Beautiful and Pretty Lady, came from Screamingeagle (suzanne) also from PT.

Pictures: Beautiful


Beautiful+ Pretty Lady


More pictures to follow!


----------



## Hillybean (Oct 30, 2005)

Charlie also wanting a bath.




Now for pretty little Junebug, who is on the small size. Even small than Charlie...but weighs more!



Any idea about the feathering color???

Ok one more to go!


----------



## Hillybean (Oct 30, 2005)

Now for me with the pigeons.... Don't laugh I look horrible! Today is my "busy" day. I work two jobs today, cleaning day for the pets (I'm in my cleaning cloths LOL!), and I have homework from one of college classes.

Left to right, we have Beautiful, Pretty Lady, Junebug, and Charlie!

My very friendly pigeons!
Hilly


----------



## TheSnipes (Apr 9, 2007)

Hillybean,

Your birds are beautiful! It's so nice to see such happy friendly pidgies.  I was surprised to see you had a Tippler/Mookee cross, as I do too, and I was struck by how similar they look. Then I read they came from the same PT member  I'd enclose a pic of mine but it's stuck on a different computer.


----------



## Maggie-NC (Jun 22, 2005)

Hi Hilly - first off, you are lovely. Thanks for the update on your guys and girls and the great pictures. They all look happy and healthy and I know Grandma Renee will be thrilled to see Junebug and Charlies' pictures. They are the cutest little guys. Personally, I would keep the name Pretty Lady - it suits her fine.

Again, thanks. I enjoyed your post.


----------



## Lovebirds (Sep 6, 2002)

OH!!! THANK YOU. THANK YOU..... ....I've been waiting for pictures. They all look so wonderful. Charlie and Junebug are simply adorable. I'm SO glad they got you as thier new Mom......... 
Gosh, I was so excited about the pictures, I didn't read the post..........LOL
Just showed my husband the pics and he asked what Hilly had to say and I said......."well, don't know actually".......so read the post. 
Sound like Junebug is still playing catch up. He'll get there eventually though. Bet he's a little snuggler..........wish I could hold him. 
I know you are taking great care of them all. We'll watch for more updates....................


----------



## Hillybean (Oct 30, 2005)

Hey Snipes, I'd love to see a pictures if you can ever post one. Pretty Lady, was gotten for my sister, but she decided that it wasn't "pet" enough for her. We are now arguing over it....lol, so I kinda feel sorry for it.
Its original name was Ember.....
It's kinda weird that we got them from the same member.

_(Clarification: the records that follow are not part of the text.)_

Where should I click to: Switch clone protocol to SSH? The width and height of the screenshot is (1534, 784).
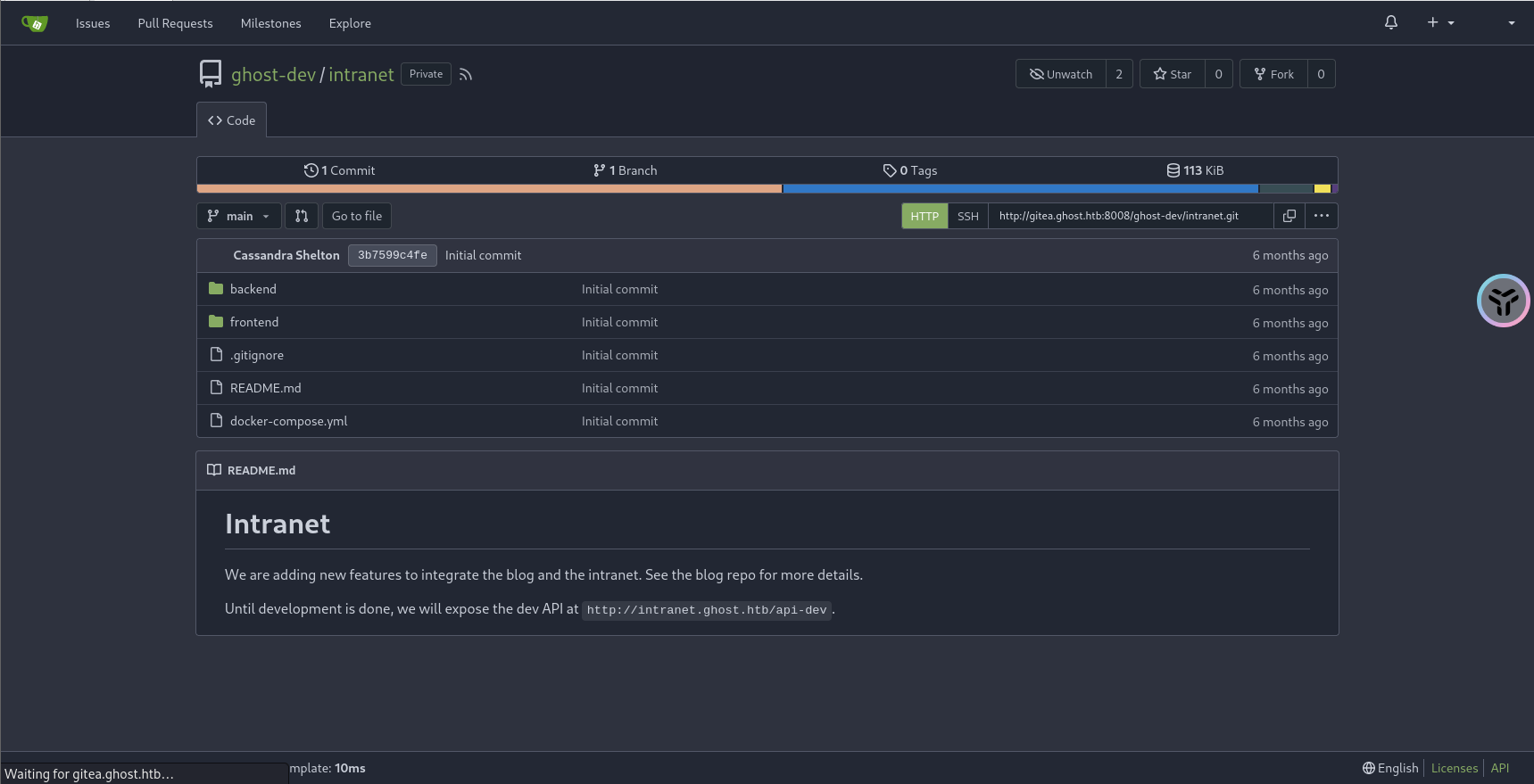[x=967, y=216]
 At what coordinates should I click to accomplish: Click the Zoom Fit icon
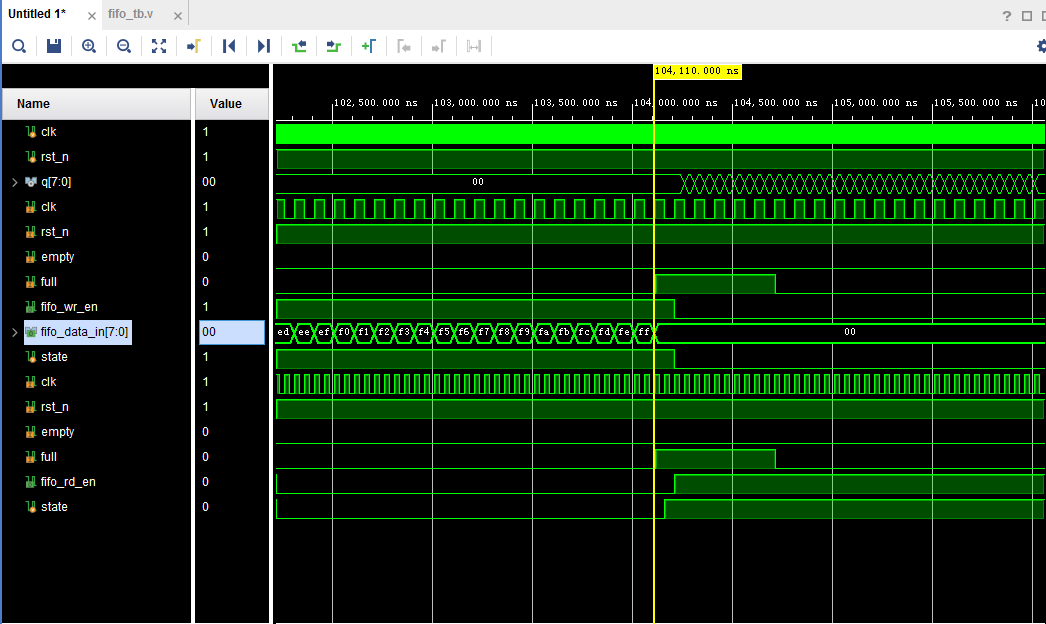tap(159, 46)
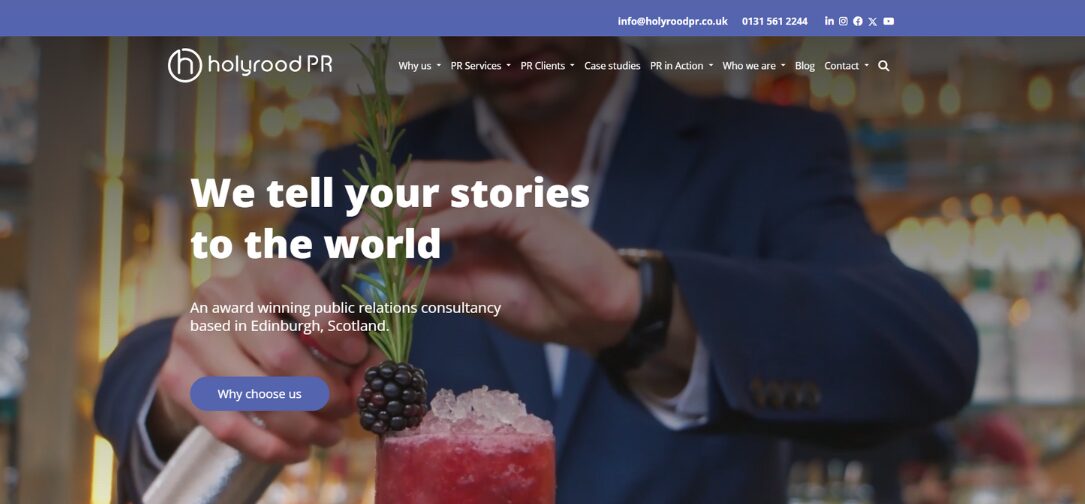Open the LinkedIn social icon

tap(829, 21)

Maggie, thank you for the compliment  .

Renee, yep J unebug is still behind in some ways, but is catching up. Yep, it loves to snuggle. I'll give it some extra snuggles for ya  . I'm glad I got them too. I'll be sure to post more pictures again of them soon.

Thanks!
Hilly


----------



## Boni Birds (Mar 19, 2007)

What beautiful happy birds! And you are lovely! Thank you so much for the update and pictures.


----------



## Reti (Jul 20, 2003)

The pic of you and your birds is priceless.
You birds look so happy, healthy and beautiful. I really enjoyed the pics.

Reti


----------



## Charis (Feb 11, 2007)

You all look so lovely and content.
I think Pretty Lady needs to saty with you.


----------



## Jazicat (Oct 31, 2005)

Your babies are all very beautiful! I think they are all lucky to have such a great home and mom!


----------



## mr squeaks (Apr 14, 2005)

Thanks, Hilly, for posting such great pictures! 

LOVE the different colors of your beauties! You are a pij magnet for sure!  

Nice to meet you!

Love, Hugs and Scritches to ALL

Shi & Squeaks


----------



## maryjane (Jul 15, 2006)

What a happy bunch of beauties.  I always enjoy your posts and hearing about everything going on. Your birds look so happy.


----------



## Skyeking (Jan 17, 2003)

I enjoyed the family portrait, the birds look very happy and content.

Thank you for providing them with such a wonderful home. I can see Renee is a proud grandma, those two are just the ultimate in the cuteness factor!


----------



## Hillybean (Oct 30, 2005)

Thank you all for the replies, and the compliments.

They are the CUTEST! Renee, has all the right to be proud of them. She did a TON with their care before I even got them. I'm positive we wouldn't be where we are, which is happy and healthy, without Renee steping in and giving those two some extra TLC.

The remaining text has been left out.